I don't agree with this evaluation. They can argue it, as all macs are shipped
with only access to the app store. You need to specifically opt out.

macOS does have security issues, perhaps moreso than iOS, and that's an
argument they could make: Allowing Epic to run a store would compromise the
phones of kids and open them up to tracking, aggressive adware, etc. I think
it's a fair argument, even if I think 30% is a steep price to pay for what
they provide.

------
davidjade
I choose Apple devices because I believe Apple looks out for my interests. I
say that as a consumer and a developer who publishes on the App Store as a
business. I've seen the kind of nightmare that Android can be and no thanks.
If this requires 30% for Apple to afford to keep the review bar high then so
be it.

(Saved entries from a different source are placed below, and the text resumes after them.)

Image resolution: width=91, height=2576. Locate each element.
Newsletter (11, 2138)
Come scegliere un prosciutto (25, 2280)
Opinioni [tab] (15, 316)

But even if it doesn't, its their platform - their rules. If I didn't
like it I'd switch to something else but I am thankful that iOS devices for my
family aren't a risky proposition to use because app developer are reasonably
restricted in what they can do.

My worry is, if the doors get opened to non-Apple app stores and non-Apple
reviewed apps, what happens when enough of the top tier apps like Facebook,
IG, etc.. move to a store that has less oversight and restrictions? Users
essentially get forced to give up what Apple gives them (and what they may
have chosen Apple devices for) in terms of oversight and privacy control to
use those apps. You can say, "just don't use those apps or stores" but that
doesn't match the reality when your friends and family expect you to be
connected because they use those apps. So while this may be about fees now,
what's to stop if from being about privacy and other bad behavior that Apple
doesn't currently allow?

------
megakwood
The arguments aren't good ones, and I won't be surprised if Apple knocks this
down easily.

Epic is arguing here that Apple is charging them 30% for payment processing.
They're not, they're charging them for a return on the billions of dollars
they spend developing the OS, developer APIs and tools that Epic builds on.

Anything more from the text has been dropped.